-- DATA SUPPLIED follows --

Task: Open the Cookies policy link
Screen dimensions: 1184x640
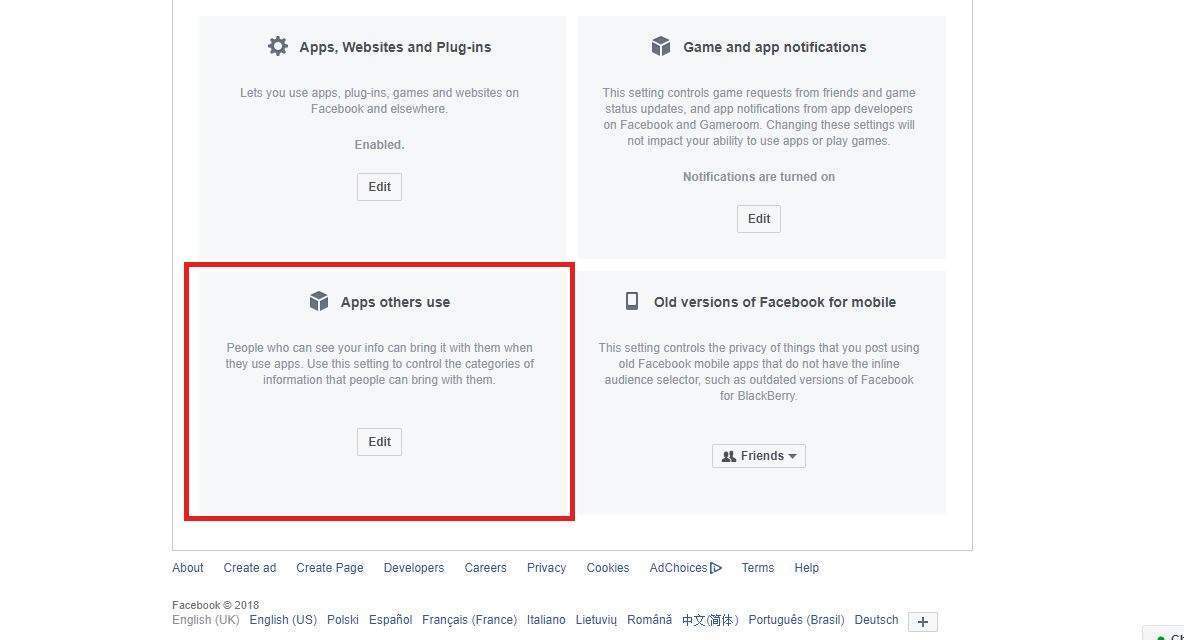Action: (x=608, y=568)
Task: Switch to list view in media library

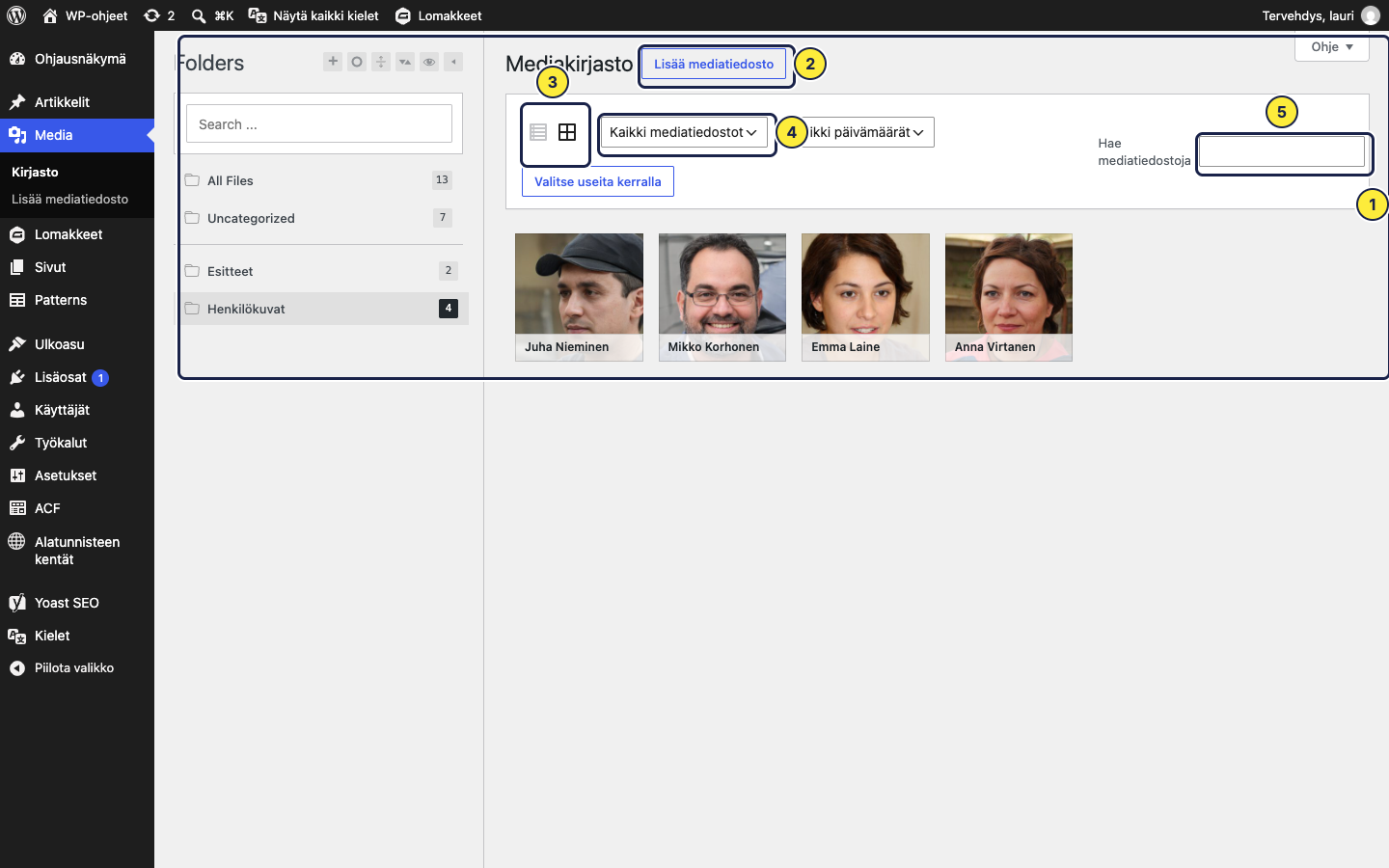Action: 538,132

-- DATA SUPPLIED concluded --

__GOAL OF THE EXERCISE__:
With the pictures left out, write out exactly the lines from the line containing "Screen dimensions: 1184x640" through the last line of the entries above, both ends included, and no others.

__EXPECTED OUTPUT__:
Screen dimensions: 1184x640
Action: (x=608, y=568)
Task: Switch to list view in media library

Action: 538,132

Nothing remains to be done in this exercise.